Царица барахолки или мой магический сэконд-хэнд - Элла Яковец
– Да это же стандартная писулька… – начал отмазываться Горбун.
– То есть, ты подписал, не читая? – спросил другой голос. По всей видимости, из “ребят”.
– Так это же… – Горбун замялся.
– В общем, разговор окончен, – весело сказал первый голос. – Оплату не внёс, подпись поставленна, значит телега наша.
– Ребятушки, да подождите вы! – в голосе Горбуна послышались нотки отчаяния. – Ежели вы телегу заберёте, как же я отработаю-то?
– На горбу своем барахло будешь таскать! – сказал один из “ребят”, и все трое обидно заржали.
– Я буду жаловаться! – обречённо сказал Горбун.
– Кому? Марону? – насмешливо спросил первый голос. – Думаешь, он будет из-за тебя с князем собачиться?
Все, кроме Горбуна, снова заржали.
Потом знакомо заскрипели колеса. Потом все стихло.
Так тихо, что мне даже показалось, что Горбун тоже ушел.
Но потом раздались его шаркающие тяжёлые шаги.
Шарк-топ, шарк-топ…
Он что-то пробормотал, и что-то грохнуло.
Блин, это же он упал!
Я перестала тормозить и бросилась в прихожую.
Горбун, как куль с тряпками, лежал нелепой кучей прямо посреди пустой прихожей.
– Хозяин! Хозяин! – воскликнула я и бросилась к нему. Пальцами быстро проверила пульс на шее.
Фух, отлегло!
Сердце ещё стучит.
Вот уж воистину, беда одна не приходит! И склад сгорел, а теперь вот это ещё.
Тут даже к молодого и сильного сердечко может не выдержать. А Горбун смотрится каким угодно, только не молодым и сильным!
Я огляделась.
Потащила бесчувственное тело Горбуна поближе к стене.
Шут его знает, нужно ли это было. Просто мне показалось как-то не по-людски – оставить его валяться посреди комнаты, как мешок с… хламом.

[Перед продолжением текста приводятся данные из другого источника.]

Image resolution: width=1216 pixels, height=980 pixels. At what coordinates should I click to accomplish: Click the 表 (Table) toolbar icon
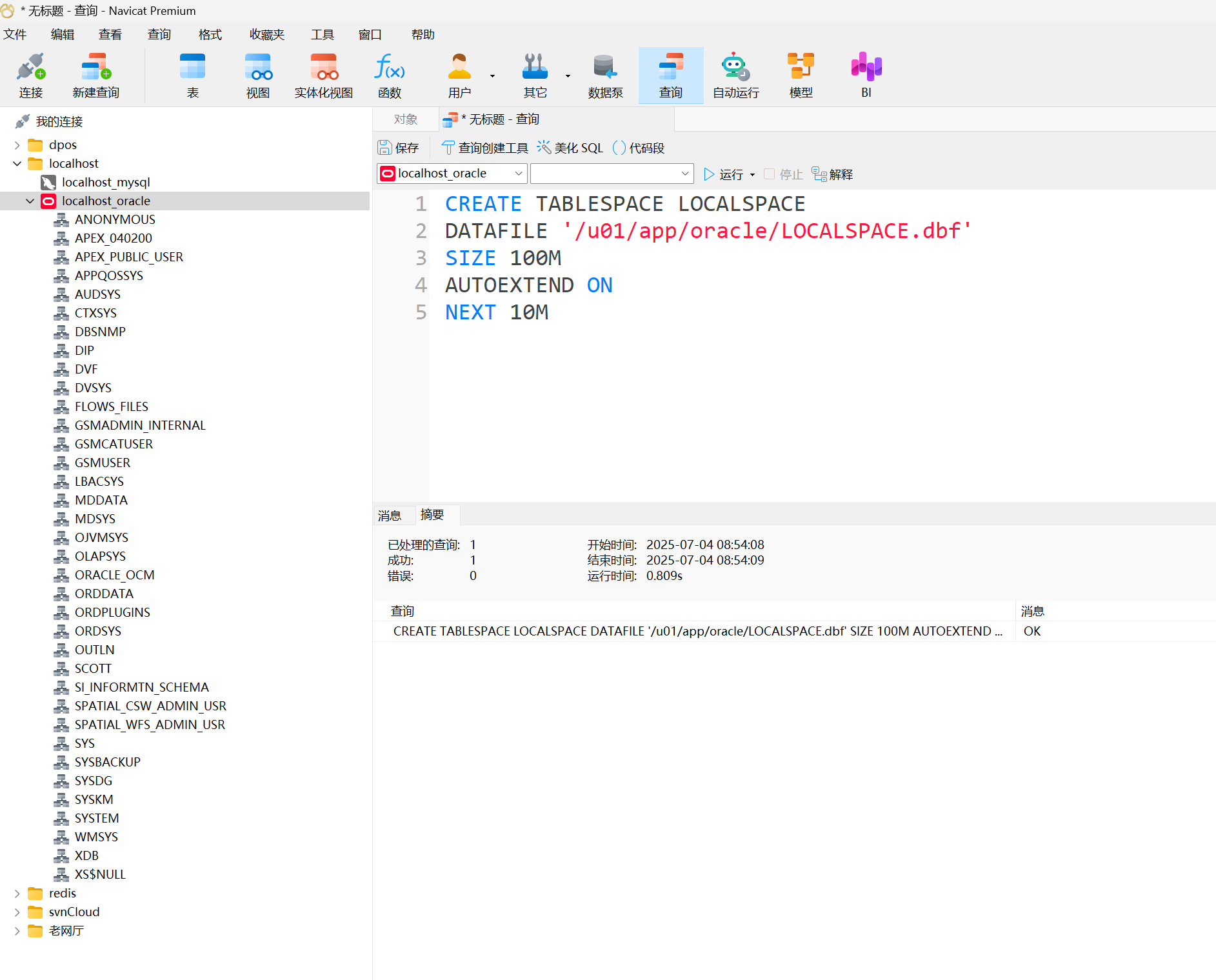(192, 75)
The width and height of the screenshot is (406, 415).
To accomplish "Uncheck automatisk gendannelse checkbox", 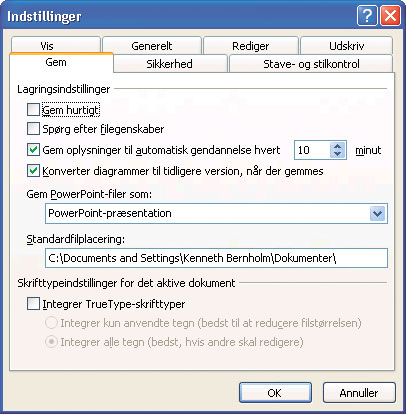I will click(33, 150).
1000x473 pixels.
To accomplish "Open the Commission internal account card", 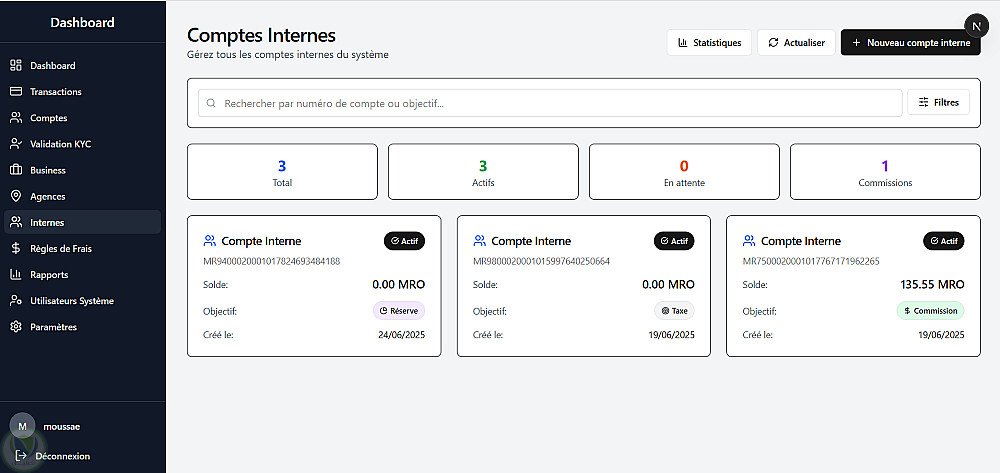I will pyautogui.click(x=853, y=286).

Я вернулась с ведром воды.
Набрала в колодце во внутреннем дворике.
Как назло никого из соседей не было. И вообще стояла такая тишина, будто весь наш Тряпичный конец одним махом взял и откочевал куда-то в Собачий конец. Или вообще Чертонакуличкинский конец.
На секунду на меня нахлынула паника.
А что, если он сейчас умрет?
Что тогда мне делать?
Куда бежать?
Как показал недавний опыт общения с защитниками правопорядка, меня же в первую очередь и обвинят в… этом всем.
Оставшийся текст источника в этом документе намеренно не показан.